What the Republican presidential candidate possibly didn't know, however, was his now-controversial reference to the iconic "Sesame Street" character was an inadvertent hat tip to the work of a longtime gay couple.
The Daily Beast features an exclusive interview with Christopher Lyall, who assisted his partner Kermit Love in producing the first Big Bird in 1969, working from one of Jim Henson's thumbnail sketches. “[Kermit] was very particular about the way the bird looked, and he always got his way,” the New Zealand-born Lyall says of Love, who died in 2008 at the age of 92. “He was a very determined person.”

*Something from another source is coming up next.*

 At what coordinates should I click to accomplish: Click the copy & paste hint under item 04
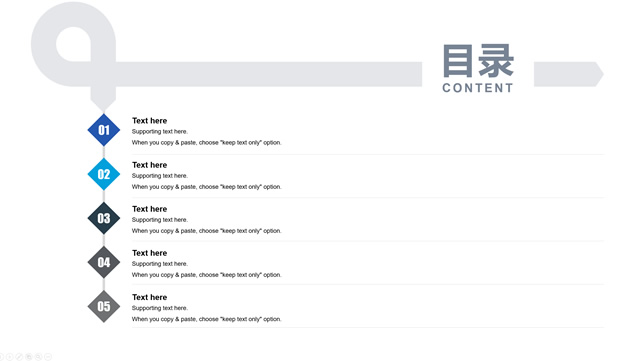(206, 275)
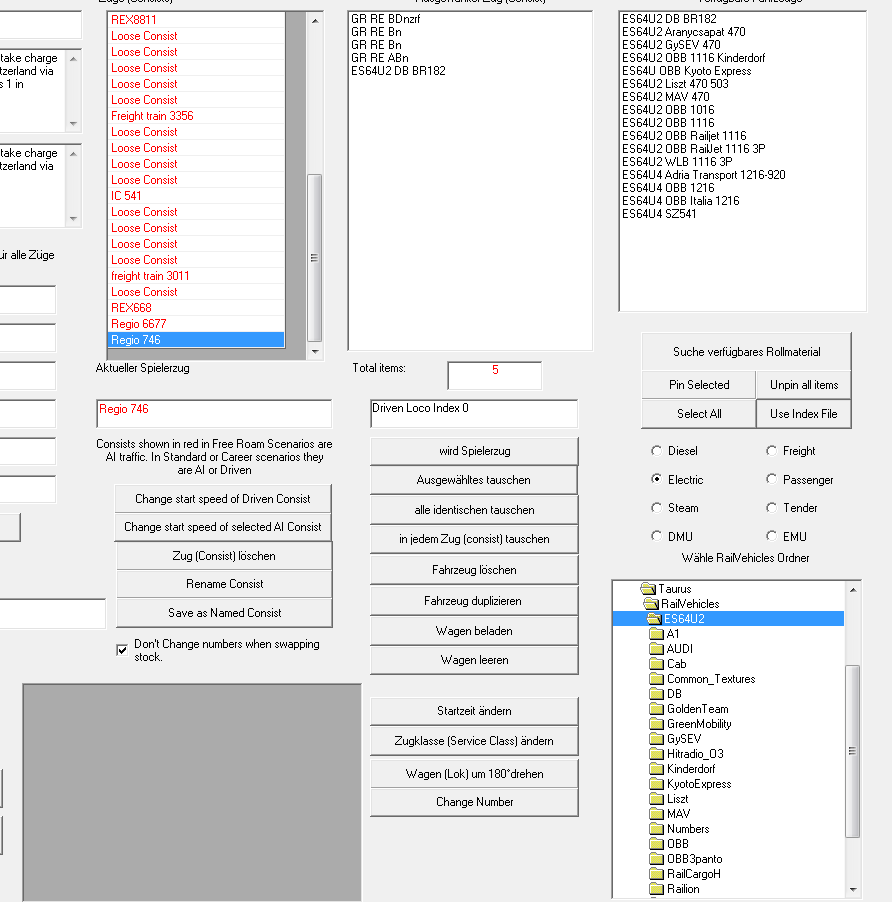Click the GoldenTeam folder icon
The width and height of the screenshot is (892, 902).
pyautogui.click(x=657, y=709)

Lyall, a former dancer who says he originally met Love (a costume designer) while rehearsing for a show in London, says the pair got together when he was visiting the U.S., and describes their relationship as being "patched together with bits and pieces."
In the interview, Lyall remains mostly tight-lipped about the political furor surrounding he and Love's most famous creation, other than to say, "It’s very frustrating having to observe the political games and the lies.”
Following the Obama campaign's use of Big Bird in a new ad following the debate, "Sesame Street" officials released a statement saying it wants both campaigns to stop referencing its characters.
"Sesame Workshop is a nonpartisan, nonprofit organization and we do not endorse candidates or participate in political campaigns," reads the group's new statement. "We have approved no campaign ads, and, as is our general practice, have requested that both campaigns remove 'Sesame Street' characters and trademarks from their campaign materials."